◆ QUÉ SE PIDE
Responda, a partir del texto sobre la revolución en Catalunya, estas tres preguntas:
1. ¿En qué ciudad se juega la partida, según el texto?
2. ¿Qué nombre completo corresponde a la sigla CDR?
3. ¿Cuántos seres humanos murieron en nombre de las siglas que prepararon la guerra civil española?

La palabra revolución es muy generosa con sus significados. Tiene ecos de triunfo social, de metamorfosis y de derramamiento de sangre. Revolución puede significar silencio, guillotina o violación. Por eso es peligroso pronunciar la palabra revolución: porque puede que no la haya y que comience con sólo pronunciarla, o puede que esté en marcha y que se transforme en guerra abierta. Mientras, en Catalunya, hay aires de revuelta, insurrección y desacato.
Pero no nos engañemos o, mejor dicho, que no nos engañen: la partida se juega en la ciudad de Barcelona. De nada sirve que en un pueblo de 200 habitantes se hayan escrutado 400 votos a favor de la independencia. Las estelades de los balcones de la plaza mayor de Vic no votan por sí solas. Si se pretende hablar de revolución, debe hablarse de Barcelona. Porque sólo en Barcelona se pueden dar los ingredientes necesarios para el pastel de la revolución. Y hay que ver si es pastel o pastiche.
La movida de la calle es de la CUP. Son los anarcos los que han montado sus Comités de Defensa del Referéndum (CDR), una especie de milicias populares controladas por los radicales. Toda revolución requiere de S.I.G.L.A.S. que, con el paso del tiempo, se convierten en pegatinas de color rojo y negro, que nadie sabe lo que significan, más que una cosa: la violencia. ¿Recuerdan ustedes las siglas que prepararon la guerra civil española, y en cuyo nombre murieron 500.000 seres humanos?: CEDA, PNV, PRP, PRS, ERC, PSOE, UGT, PCE, CNT, POUM, FAI... No nos engañemos: en el mundo moderno las siglas de la revolución son las siglas de la guerra. Y las siglas de la guerra se pintan con la sangre de las víctimas. Al principio el graffiti es pintura, pero al final es hemoglobina humana.
Barcelona se ha llenado estos días con la sigla de los CDRs ¿Quiénes forman parte de los CDRs? Lo vemos en las fotos de la prensa: muchachos y muchachas que deberían estar en el cole o en la universidad. Ellas y ellos no saben que están siendo utilizados para dar a todo la apariencia de una revolución. Ellas y ellos, que nornalmente no pintan nada en su entorno, ahora se sienten protagonistas de un movimiento y, sin saberlo, corre por sus venas el espíritu de mayo del 68. Sólo que ahora eso del amor libre, la píldora, recorrer Europa con una Volkswagen Westfalia y dormir juntos en cada esquina son chorradas en comparación con hacer lo mismo en casa cuando tus padres están currando. Es una revolución en la que no se juegan nada porque juegan a ser revolucionarios. Y la CUP, con sus reuniones y consignas, abusa del buenismo del falso boy-scout, y se hace con la calle.

◆ LÍNEAS EXTRAÍDAS
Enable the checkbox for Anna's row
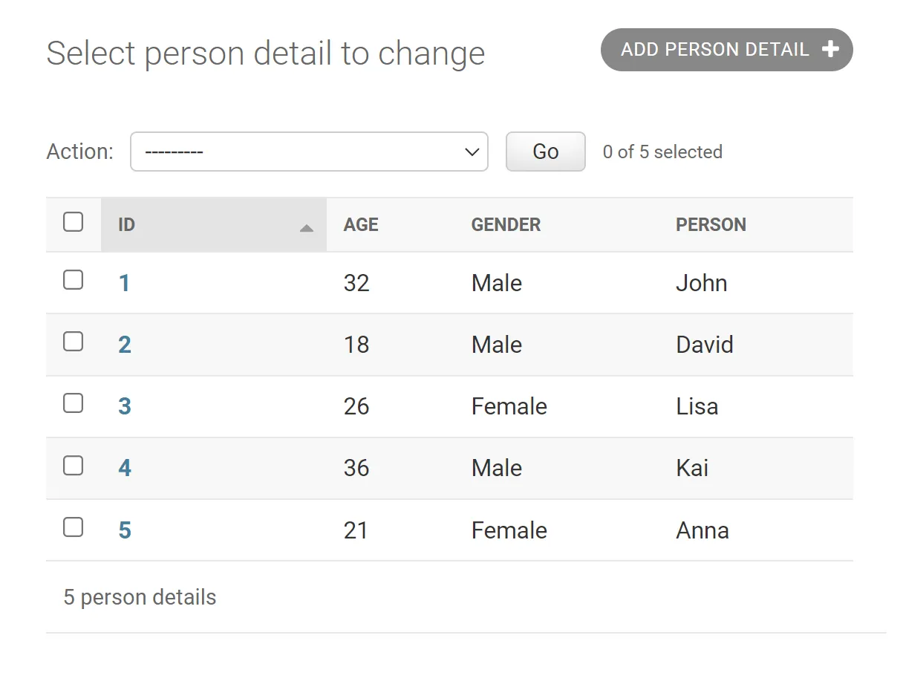This screenshot has height=690, width=903. 73,527
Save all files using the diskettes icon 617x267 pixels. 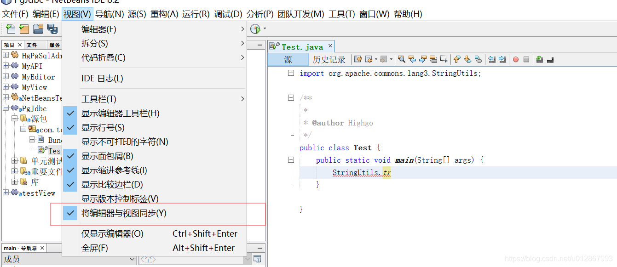click(52, 28)
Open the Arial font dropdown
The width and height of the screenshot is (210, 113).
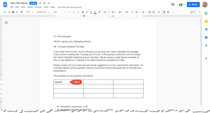[58, 12]
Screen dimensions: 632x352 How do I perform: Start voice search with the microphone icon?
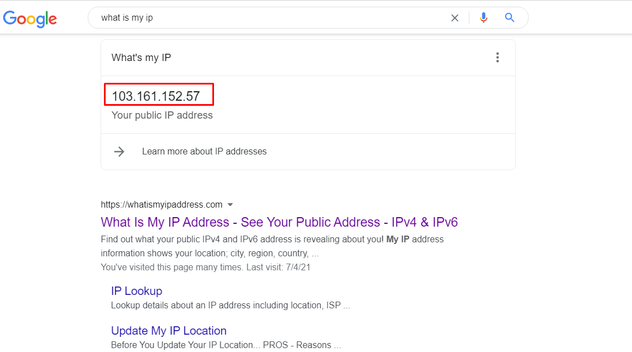(x=483, y=18)
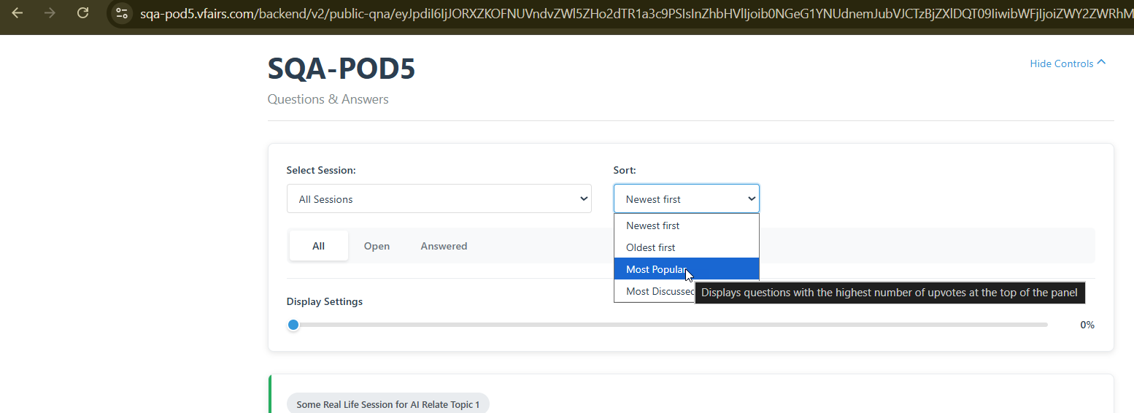The image size is (1134, 413).
Task: Collapse the Sort dropdown showing Newest first
Action: point(686,198)
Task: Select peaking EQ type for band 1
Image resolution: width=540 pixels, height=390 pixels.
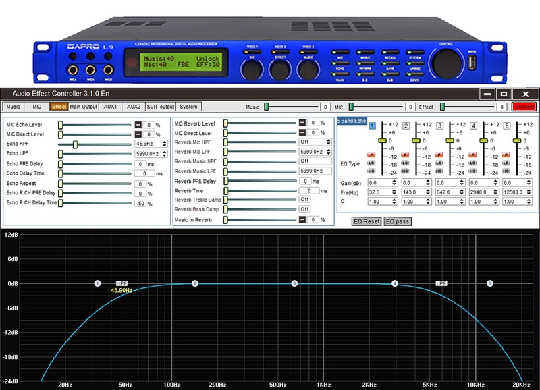Action: [x=371, y=155]
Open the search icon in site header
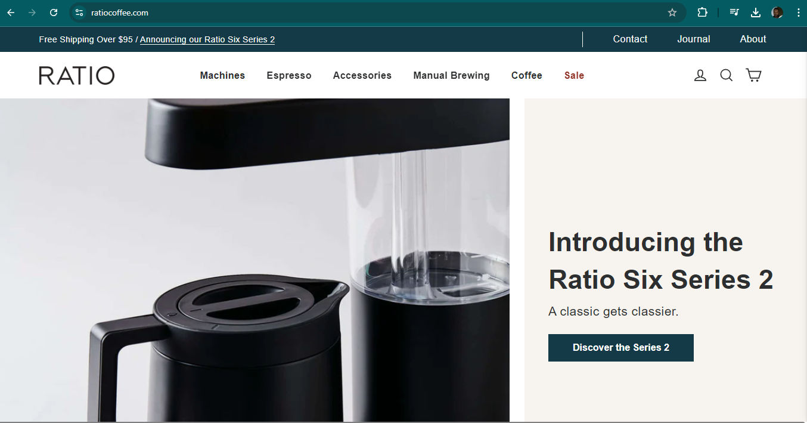Image resolution: width=807 pixels, height=423 pixels. (x=726, y=75)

◆ RESPUESTA A LA TAREA
1. En Barcelona.
2. Comités de Defensa del Referéndum.
3. 500.000.